Asked whether he would try something like the British plan, Paulson said: “We have a broad range of authorities and tools. … We’ve emphasized the purchase of liquid assets, but we have a broad range of authorities. And I’m confident we have the authorities we need to work with going forward.”
The administration so far has stressed its major goal is to purchase bad loans from financial institutions.
Paulson said that while the financial market turmoil has hurt the economy, the administration is moving quickly to begin the largest financial system rescue effort in history.
Even with the program to buy bad assets from financial institutions, he said, some banks will fail. He also called for patience, saying “the turmoil will not end quickly and significant challenges remain ahead.”
In an attempt to help stop the financial crisis from causing a global economic recession, the Federal Reserve and other central banks cut interest rates in a rare coordinated move Wednesday.
Paulson called the coordinated rate cuts “a welcome sign that central banks around the world are prepared to take the necessary steps to support the global economy during this difficult time.”
Paulson on Monday selected Neel Kashkari, 35, an assistant Treasury secretary, to be the interim head of the new program.

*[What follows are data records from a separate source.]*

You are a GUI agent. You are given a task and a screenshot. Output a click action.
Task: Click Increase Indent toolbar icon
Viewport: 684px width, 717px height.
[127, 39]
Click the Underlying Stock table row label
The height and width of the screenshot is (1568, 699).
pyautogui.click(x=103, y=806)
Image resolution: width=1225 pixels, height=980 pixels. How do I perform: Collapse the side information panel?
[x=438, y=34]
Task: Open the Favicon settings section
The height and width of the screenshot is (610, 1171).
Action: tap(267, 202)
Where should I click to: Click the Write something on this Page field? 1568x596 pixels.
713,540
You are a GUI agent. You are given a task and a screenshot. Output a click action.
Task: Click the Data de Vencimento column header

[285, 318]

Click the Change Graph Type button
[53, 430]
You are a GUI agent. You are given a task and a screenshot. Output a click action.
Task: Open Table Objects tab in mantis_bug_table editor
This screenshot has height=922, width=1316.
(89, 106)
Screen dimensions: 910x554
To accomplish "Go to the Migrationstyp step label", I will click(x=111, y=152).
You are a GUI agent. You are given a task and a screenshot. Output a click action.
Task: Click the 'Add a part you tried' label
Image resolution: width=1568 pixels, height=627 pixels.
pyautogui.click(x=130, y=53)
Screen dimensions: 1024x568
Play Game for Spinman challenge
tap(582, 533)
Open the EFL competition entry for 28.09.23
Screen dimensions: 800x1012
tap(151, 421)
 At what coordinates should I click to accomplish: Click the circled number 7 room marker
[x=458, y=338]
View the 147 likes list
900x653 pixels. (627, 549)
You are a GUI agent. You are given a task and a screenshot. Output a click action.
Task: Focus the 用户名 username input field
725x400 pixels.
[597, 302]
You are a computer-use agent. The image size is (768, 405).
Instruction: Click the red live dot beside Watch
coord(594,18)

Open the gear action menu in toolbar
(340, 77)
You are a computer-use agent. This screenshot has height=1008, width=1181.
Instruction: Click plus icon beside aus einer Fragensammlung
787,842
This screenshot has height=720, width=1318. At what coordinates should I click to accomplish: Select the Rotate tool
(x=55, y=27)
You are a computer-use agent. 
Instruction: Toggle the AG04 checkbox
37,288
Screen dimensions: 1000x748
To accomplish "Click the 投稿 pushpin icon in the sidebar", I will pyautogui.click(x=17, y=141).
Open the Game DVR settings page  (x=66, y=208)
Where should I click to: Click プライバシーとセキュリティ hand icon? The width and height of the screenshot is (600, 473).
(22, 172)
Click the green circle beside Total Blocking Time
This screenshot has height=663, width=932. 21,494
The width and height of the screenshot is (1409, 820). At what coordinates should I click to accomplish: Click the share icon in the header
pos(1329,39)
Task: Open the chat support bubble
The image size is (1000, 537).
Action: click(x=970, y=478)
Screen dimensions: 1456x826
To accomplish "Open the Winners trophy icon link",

In his remarks Wednesday, Paulson said the administration would move quickly to nominate someone to fill the job permanently.
Paulson said he was consulting with President Bush, congressional leaders and presidential candidates Barack Obama and John McCain before choosing someone to fill the job permanently. The post requires Senate confirmation, something Paulson predicted could occur in November.
The administration has been rushing to implement the program, which cleared Congress last Friday. Paulson said it would be several weeks before the program makes its first purchases of troubled assets.
“U.S. and global financial markets continue to be severely strained,” Paulson said at the briefing called to preview the upcoming weekend meetings of finance officials of the Group of Seven major industrial countries, the 185-nation International Monetary Fund and the World Bank. The global credit crisis was expected to be the major agenda item at those talks.